WORK ORDER: Of the lines below, report only those that contain "dropdown".

────────────────────

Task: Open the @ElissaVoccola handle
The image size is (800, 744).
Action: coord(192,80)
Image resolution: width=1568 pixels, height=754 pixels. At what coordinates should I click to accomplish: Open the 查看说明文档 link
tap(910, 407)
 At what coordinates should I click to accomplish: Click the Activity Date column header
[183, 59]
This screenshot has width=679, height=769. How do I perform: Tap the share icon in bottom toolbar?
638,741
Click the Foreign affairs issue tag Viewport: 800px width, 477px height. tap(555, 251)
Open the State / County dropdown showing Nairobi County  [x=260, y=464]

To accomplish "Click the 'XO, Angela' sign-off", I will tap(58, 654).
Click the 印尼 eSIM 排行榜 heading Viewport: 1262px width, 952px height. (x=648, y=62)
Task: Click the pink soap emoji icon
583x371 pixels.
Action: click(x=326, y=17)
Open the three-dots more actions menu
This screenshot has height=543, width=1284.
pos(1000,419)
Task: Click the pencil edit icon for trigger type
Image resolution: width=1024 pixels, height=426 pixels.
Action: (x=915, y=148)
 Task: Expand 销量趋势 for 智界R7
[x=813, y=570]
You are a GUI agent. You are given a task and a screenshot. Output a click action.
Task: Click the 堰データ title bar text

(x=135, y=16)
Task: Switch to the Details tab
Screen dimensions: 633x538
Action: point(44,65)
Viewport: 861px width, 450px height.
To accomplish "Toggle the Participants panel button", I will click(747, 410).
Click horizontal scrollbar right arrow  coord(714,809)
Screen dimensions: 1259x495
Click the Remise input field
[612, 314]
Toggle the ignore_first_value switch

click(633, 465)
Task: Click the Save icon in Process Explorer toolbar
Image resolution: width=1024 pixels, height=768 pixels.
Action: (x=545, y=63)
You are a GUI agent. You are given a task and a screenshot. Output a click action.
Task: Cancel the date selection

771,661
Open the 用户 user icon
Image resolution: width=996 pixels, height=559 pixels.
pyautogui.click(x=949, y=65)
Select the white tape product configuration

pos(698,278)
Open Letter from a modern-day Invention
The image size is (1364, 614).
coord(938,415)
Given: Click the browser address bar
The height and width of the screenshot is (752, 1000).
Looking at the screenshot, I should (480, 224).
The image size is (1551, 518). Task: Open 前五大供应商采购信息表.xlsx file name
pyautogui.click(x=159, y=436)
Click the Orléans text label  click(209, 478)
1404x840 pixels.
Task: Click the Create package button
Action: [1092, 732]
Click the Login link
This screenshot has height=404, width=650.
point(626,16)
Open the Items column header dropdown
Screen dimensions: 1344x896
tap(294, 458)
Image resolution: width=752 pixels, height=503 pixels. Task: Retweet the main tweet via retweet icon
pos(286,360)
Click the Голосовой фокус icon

────────────────────

EXERCISE OUTPUT:
Open the State / County dropdown showing Nairobi County  [x=260, y=464]
Open the Items column header dropdown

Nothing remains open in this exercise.